Notre collectif s’en félicite et y voit une première victoire d’honneur. La levée de l’exécution provisoire repose sur plusieurs motifs, dont celui selon lequel son maintien aurait porté atteinte à l’ordre public.
Ce constat rejoint l’analyse que nous défendons depuis longtemps : la poursuite d’un tel traitement judiciaire, depuis plus de dix ans, à l’encontre de l’ancien Président de la République Sarkozy, nuit profondément à la stabilité institutionnelle et à la confiance citoyenne dans l’État de droit.
Nous avons décidé d’apporter notre soutien à Nicolas Sarkozy et de marquer notre contestation. Aujourd’hui, nous maintenons notre désaccord, quant au jugement du 25 septembre dernier, ayant condamné M. Sarkozy à de la prison, et l’ensemble de la procédure à son encontre.
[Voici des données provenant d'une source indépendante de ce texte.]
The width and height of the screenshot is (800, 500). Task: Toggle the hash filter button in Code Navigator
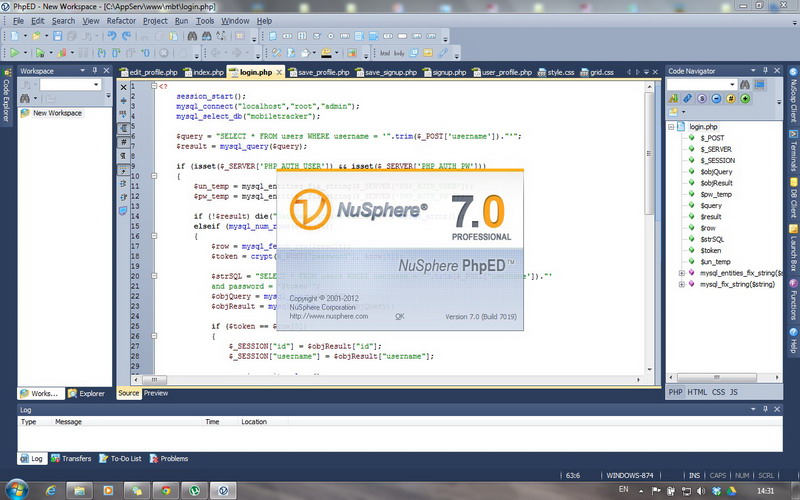(x=731, y=98)
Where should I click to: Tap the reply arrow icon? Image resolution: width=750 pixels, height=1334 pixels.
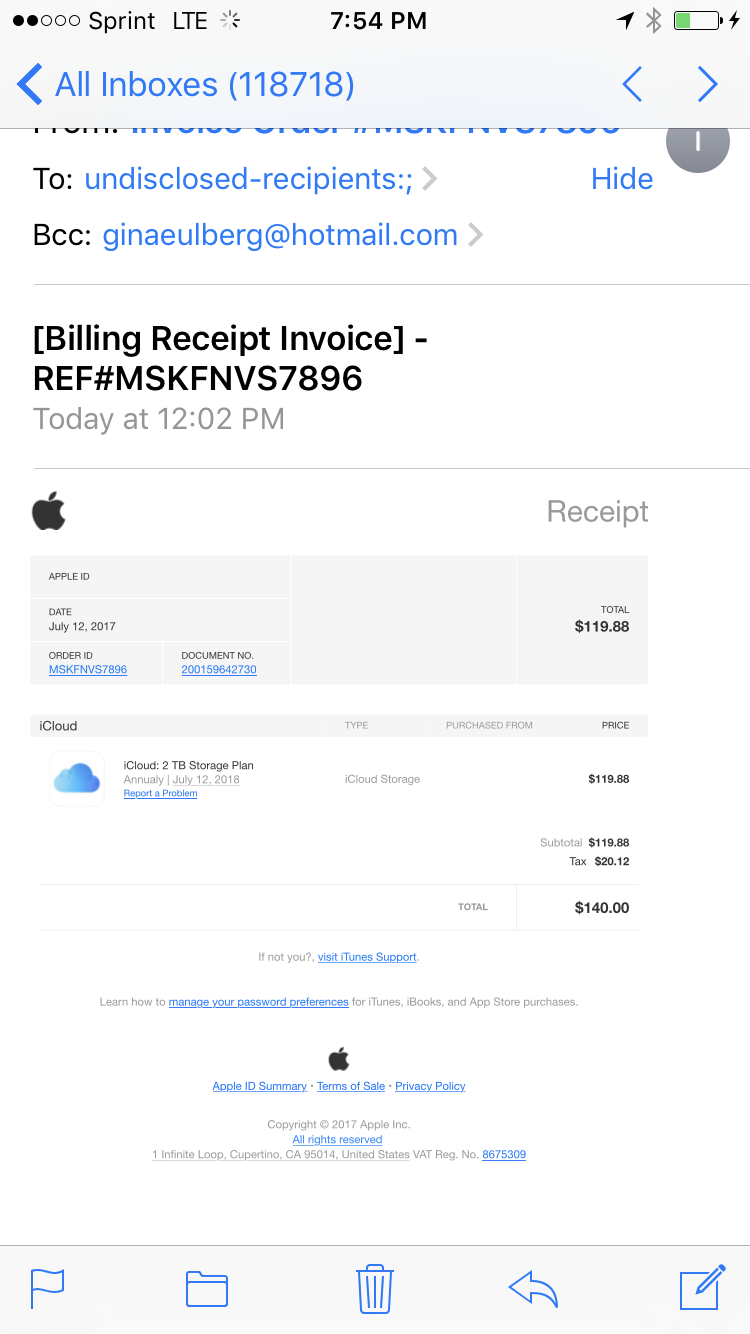[x=533, y=1288]
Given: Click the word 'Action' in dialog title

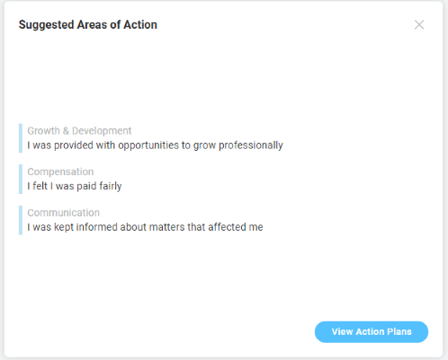Looking at the screenshot, I should 140,25.
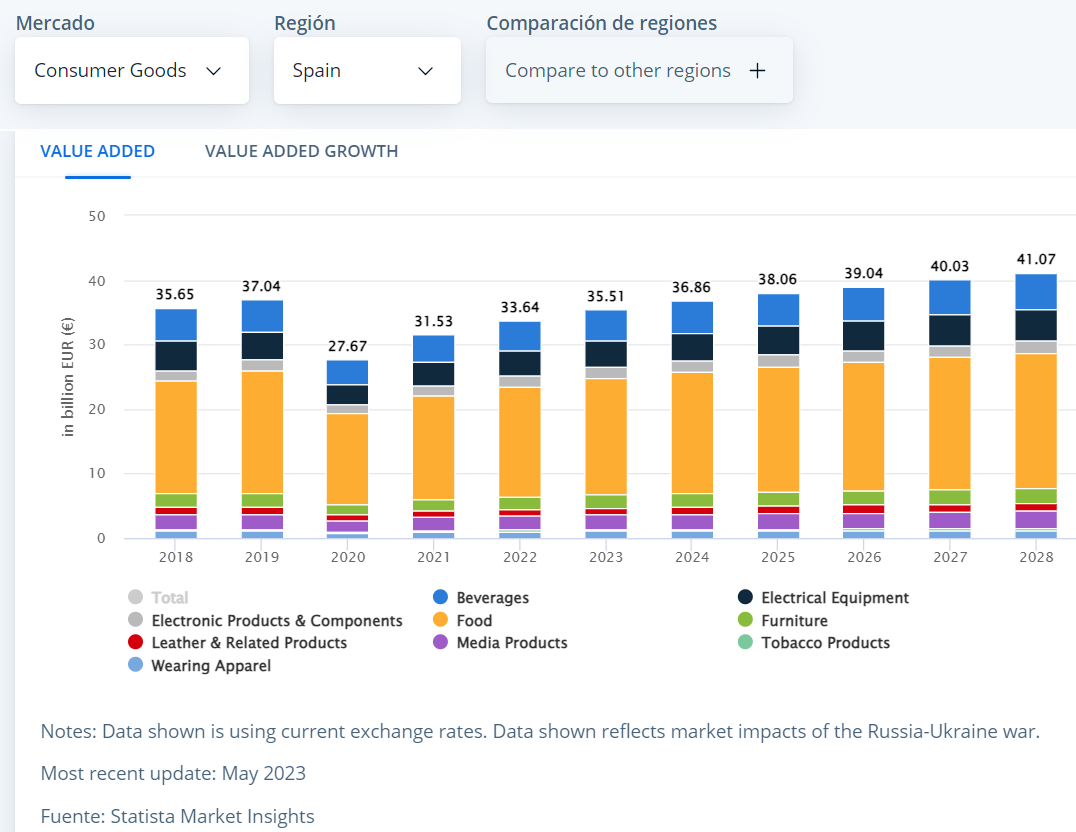Click the Tobacco Products legend dot
Viewport: 1076px width, 832px height.
click(x=744, y=643)
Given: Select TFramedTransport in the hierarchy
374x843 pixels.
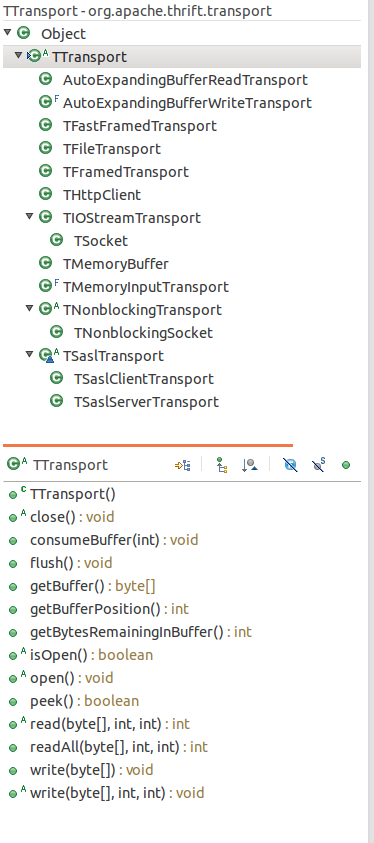Looking at the screenshot, I should point(126,172).
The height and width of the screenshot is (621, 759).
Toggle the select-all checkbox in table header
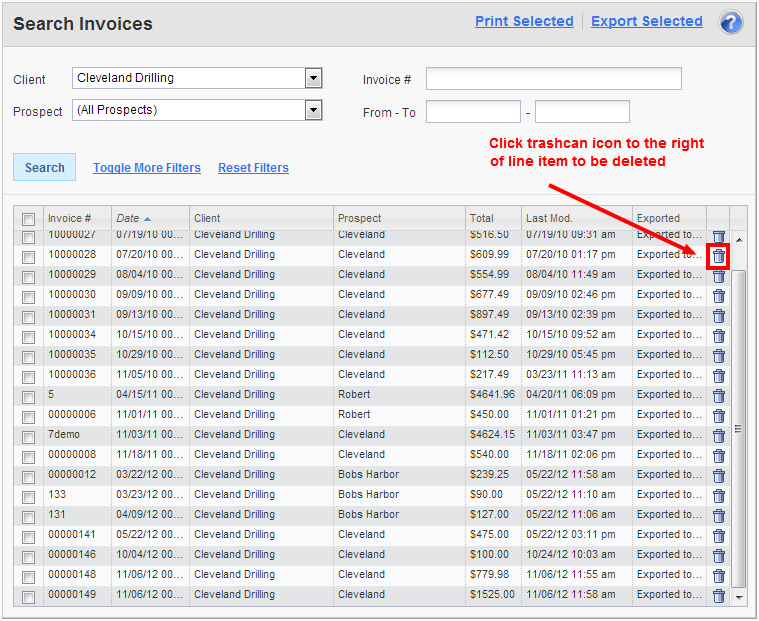(x=29, y=219)
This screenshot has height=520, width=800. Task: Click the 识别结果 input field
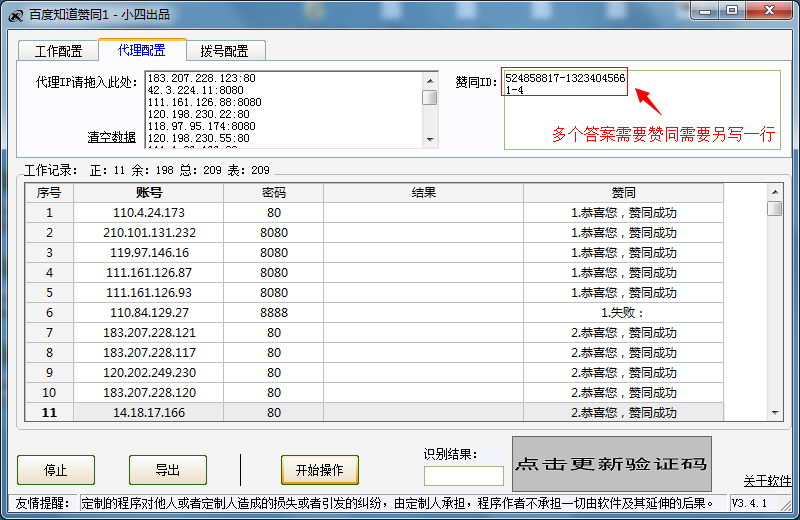click(463, 476)
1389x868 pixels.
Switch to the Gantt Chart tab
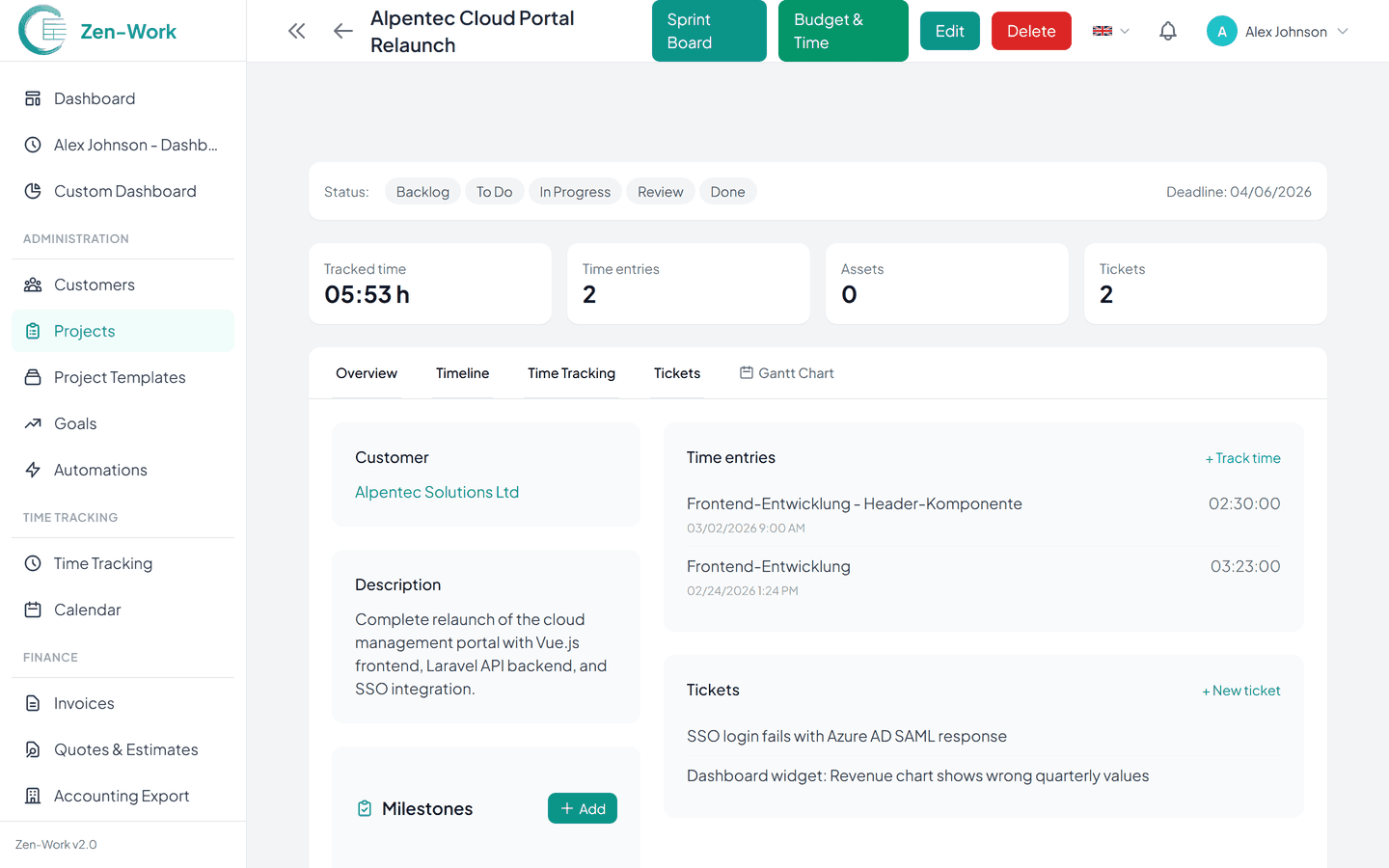coord(786,373)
Par ailleurs, nous relevons une disposition particulière dans la décision de mise en liberté : l’interdiction faite à M. Sarkozy de rencontrer M. Gérald Darmanin, actuel Garde des Sceaux et Ministre de la Justice. Cette mesure crée une situation originale et paradoxale : le plus haut représentant du pouvoir judiciaire en France se voit visé dans une obligation de jugement de justice – soumis - par une ordonnance, et interdit de rencontrer l’ancien Président de la République, Nicolas Sarkozy ! L’article 68-1 de la Constitution française précise que les membres du gouvernement sont pénalement responsables de leurs actes.
La décision d’aujourd’hui est pour le moins abusive et démontre clairement que le tribunal applique une justice à la fois juridique et politique ; dont nous, collectif, dénonçons depuis l’ouverture des instructions visant Nicolas Sarkozy. Dans les faits, Gérald Darmanin pourrait être mis en retrait temporaire ou démissionner, afin de maintenir l’autorité et la cohérence de l’action gouvernementale. Ou bien, s’il se maintient, même devant un déni de droit — lorsqu’on prive quelqu’un de son droit fondamental —, en se voyant censuré, en tant que représentant du plus haut niveau de la justice française. Ce serait, de fait, une violation directe de l’État de droit. Un déni de droit est interdit par la loi française. L’État doit garantir la justice. En tout cas, la situation n’est pas claire.
Nous, citoyens, sommes en droit d’obtenir une réponse de la loi. Notre collectif demande donc clarification et réponse des autorités compétentes. Lorsqu’une procédure met en évidence une erreur de fait ou une contradiction entre les parties, l’État a le devoir de reconnaître et de corriger ses propres imperfections. Nous évoquerons un vice de procédure.
Enfin, nous adressons à monsieur Sarkozy nos encouragements à tenir le cap et l’assurons de tout notre respect.